▶ **The exercise**: Lay out the records as a numbered list, from the start up to and including the line with "(x=194, y=43)". Skip blank lines and leave the pictures out.

▶ **Data supplied**:
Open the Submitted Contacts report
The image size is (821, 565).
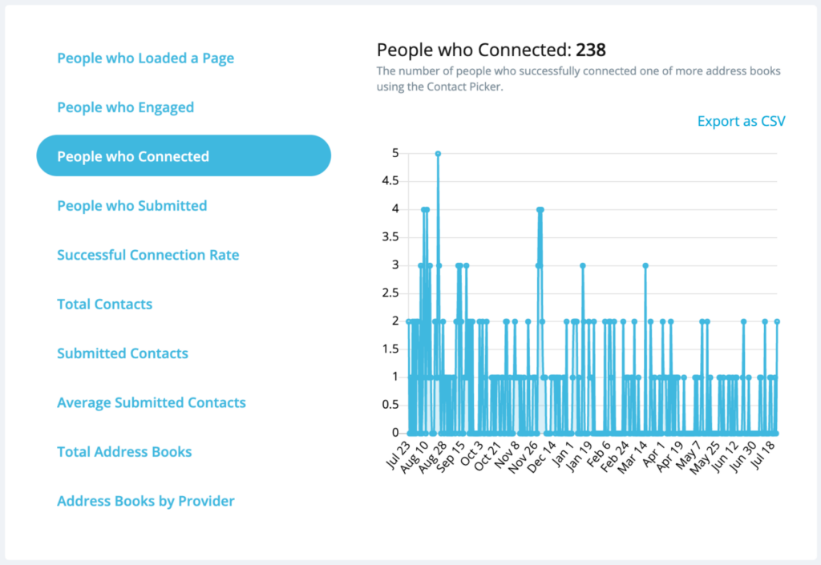[122, 353]
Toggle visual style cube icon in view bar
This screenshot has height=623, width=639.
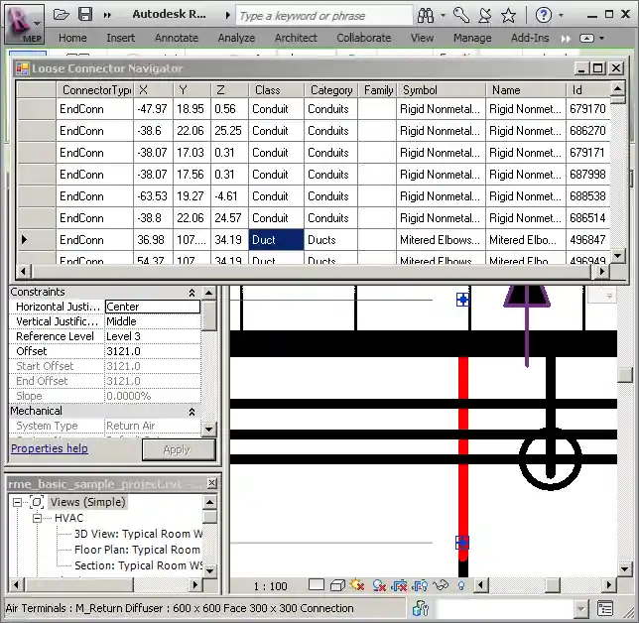pos(337,586)

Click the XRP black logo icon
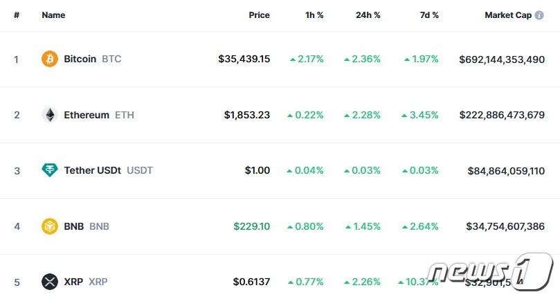[x=50, y=282]
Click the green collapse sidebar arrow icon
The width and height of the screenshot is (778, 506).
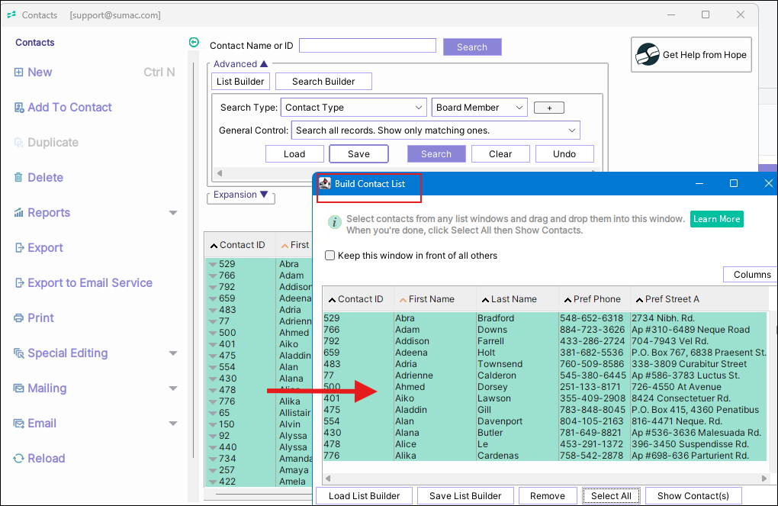(x=194, y=43)
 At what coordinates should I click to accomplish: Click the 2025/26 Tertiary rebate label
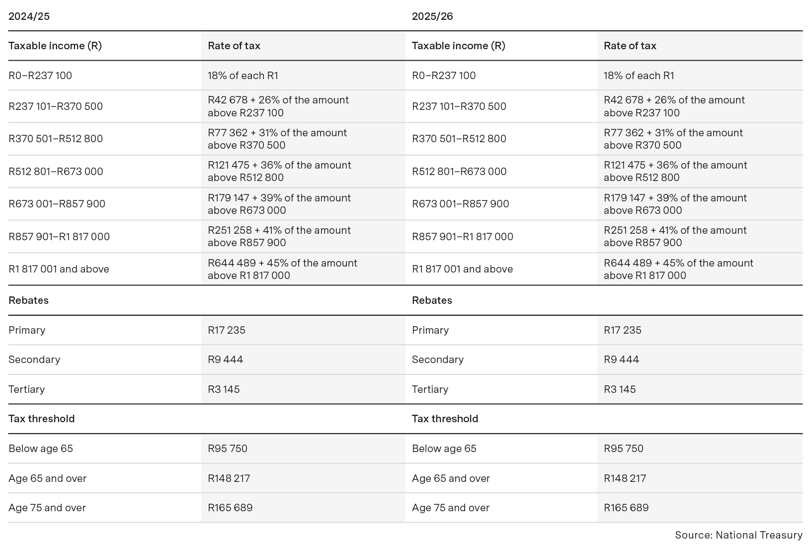point(430,389)

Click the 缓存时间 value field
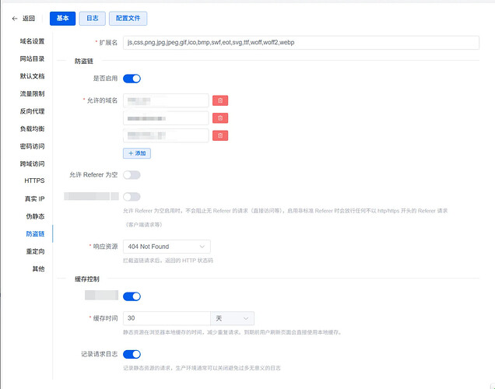coord(167,318)
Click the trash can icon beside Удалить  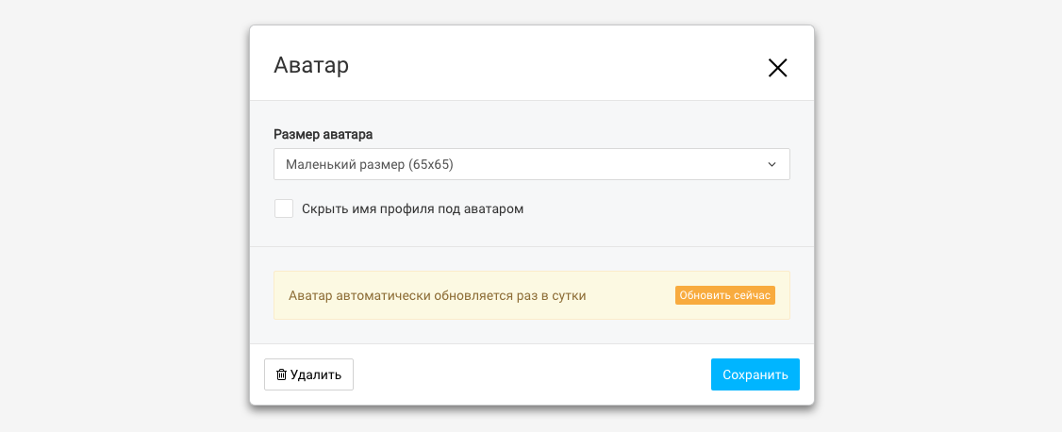point(281,374)
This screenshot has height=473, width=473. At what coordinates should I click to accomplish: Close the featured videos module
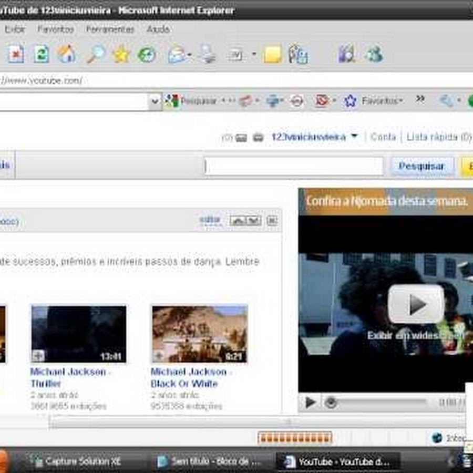272,221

▶ **Task response**:
1. Open the Submitted Contacts report
2. The image size is (821, 565).
3. [122, 353]
4. Toggle visual style cube icon in view bar
5. This screenshot has height=623, width=639.
6. pos(337,586)
7. Click the XRP black logo icon
8. [x=50, y=282]
9. Click the green collapse sidebar arrow icon
10. The width and height of the screenshot is (778, 506).
11. (x=194, y=43)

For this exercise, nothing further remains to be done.